Divina creatura

di Giuseppe Patroni Griffi con Laura Antonelli, Marcello Mastroianni, Terence Stamp, Michele Placido – Italia –1975 – Durata 111’ – V.M 14

 

Il conte Dany di Bagnasco (Terence Stamp) un gaudente aristocratico ama circondarsi di belle donne e s’innamora perdutamente di Manuela Roderighi (Laura Antonelli) seducente fidanzata di Martino Ghiondelli (Michele Placido) un giovane spiantato. La donna ricambia le sue attenzione ed i due diventano amanti. Ben presto arriva all’orecchio del conte una sconcertante verità; Manuela si prostituisce in una casa d’appuntamenti. La prima reazione dell’uomo è quella di abbandonarla ma poi, travolto dalla passione, la perdona e continua a starle al suo fianco. Altre voci si rincorrono nella capitale; Manuela è l’amante di Michele Barra (Marcello Mastroianni) un facoltoso uomo di mezz’età, parente del conte. Dapprima lei nega, poi confessa che l’uomo l’ha violentata quando aveva quindici anni e che da allora esercita su di lei un irresistibile fascino. Affranto e deluso dall’ennesimo tradimento della sua amata, il conte si suicida.

Melodramma decadente, melenso e privo di spessore, ambientato a Roma negli Anni Venti.
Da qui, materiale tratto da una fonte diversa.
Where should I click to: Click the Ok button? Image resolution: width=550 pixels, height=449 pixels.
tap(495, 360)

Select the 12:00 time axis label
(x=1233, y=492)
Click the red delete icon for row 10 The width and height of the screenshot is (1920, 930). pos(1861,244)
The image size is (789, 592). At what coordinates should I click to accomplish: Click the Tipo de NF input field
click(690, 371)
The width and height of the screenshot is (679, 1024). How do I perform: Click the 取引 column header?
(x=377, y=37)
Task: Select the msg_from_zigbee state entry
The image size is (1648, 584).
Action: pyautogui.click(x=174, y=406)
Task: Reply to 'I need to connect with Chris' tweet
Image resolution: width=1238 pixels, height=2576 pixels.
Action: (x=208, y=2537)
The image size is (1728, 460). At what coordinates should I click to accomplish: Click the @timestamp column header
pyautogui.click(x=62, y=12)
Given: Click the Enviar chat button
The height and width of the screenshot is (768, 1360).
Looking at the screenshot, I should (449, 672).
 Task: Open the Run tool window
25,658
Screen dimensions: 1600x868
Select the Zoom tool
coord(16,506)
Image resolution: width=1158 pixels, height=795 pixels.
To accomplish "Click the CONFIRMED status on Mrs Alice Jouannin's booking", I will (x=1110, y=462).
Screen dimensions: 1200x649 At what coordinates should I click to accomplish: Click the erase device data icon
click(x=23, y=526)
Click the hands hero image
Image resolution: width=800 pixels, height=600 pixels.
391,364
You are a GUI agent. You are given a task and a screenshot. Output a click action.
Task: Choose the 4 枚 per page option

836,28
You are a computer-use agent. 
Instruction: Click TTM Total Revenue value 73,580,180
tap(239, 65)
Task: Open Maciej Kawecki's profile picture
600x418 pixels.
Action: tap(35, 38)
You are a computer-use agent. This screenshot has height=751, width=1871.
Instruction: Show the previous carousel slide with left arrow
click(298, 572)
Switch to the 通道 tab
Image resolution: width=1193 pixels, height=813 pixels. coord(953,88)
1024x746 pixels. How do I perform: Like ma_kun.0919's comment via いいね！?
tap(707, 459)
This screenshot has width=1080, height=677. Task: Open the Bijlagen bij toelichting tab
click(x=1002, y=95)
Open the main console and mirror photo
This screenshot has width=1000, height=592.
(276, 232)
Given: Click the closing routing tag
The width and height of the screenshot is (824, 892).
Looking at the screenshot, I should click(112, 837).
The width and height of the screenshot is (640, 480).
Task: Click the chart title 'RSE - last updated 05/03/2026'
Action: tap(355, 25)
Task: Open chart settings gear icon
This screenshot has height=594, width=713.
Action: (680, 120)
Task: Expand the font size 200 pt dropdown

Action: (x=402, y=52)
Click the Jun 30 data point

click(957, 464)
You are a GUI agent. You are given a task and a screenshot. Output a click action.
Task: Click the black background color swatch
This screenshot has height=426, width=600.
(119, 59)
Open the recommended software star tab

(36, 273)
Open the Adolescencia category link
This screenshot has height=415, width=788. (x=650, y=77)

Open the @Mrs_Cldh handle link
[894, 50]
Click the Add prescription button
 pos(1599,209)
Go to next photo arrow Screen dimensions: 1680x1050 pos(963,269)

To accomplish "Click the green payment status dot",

Nonostante gli sforzi del regista il perduto amore del conte per l’irrequieta Manuela non trasuda da nessuna inquadratura e resta solo sulla carta.  Patroni Griffi lascia le scene più bollenti fuori campo e fa intuire che la madre di Manuela era una povera malata di mente e che i continui tradimenti di Manuela siano il frutto di un suo insano bisogno d’amore più che di un suo orientamento dissoluto e peccaminoso. La scelta suicidaria del conte non sorprende lo spettatore e più che un gesto disperato, frutto di un momento d’abbandono sembra la naturale evoluzione di un uomo che è rimasto sempre ai margini della propria esistenza ed incapace di legare a sé la donna che ama. Il regista spezzetta la narrazione con dei cartelli, in stile cinema muto, che commentano la scena appena mostrata. Le più originali compaiono dopo che il conte Dany si è imbellettato e dopo essersi vestito per andare ad un gala.. La prima frase è di Puskin “Si può essere uomo serio e pensare alla bellezza delle unghie”; la seconda di Stendhal: “Impiegava molto a vestirsi per poter dimenticare quello che indossava”. Da segnalare la scena di Manuela che si mostra in posa come la statua di Paolina Bonaparte del Canova. Dal romanzo La divina fanciulla di Luciano Zuccoli.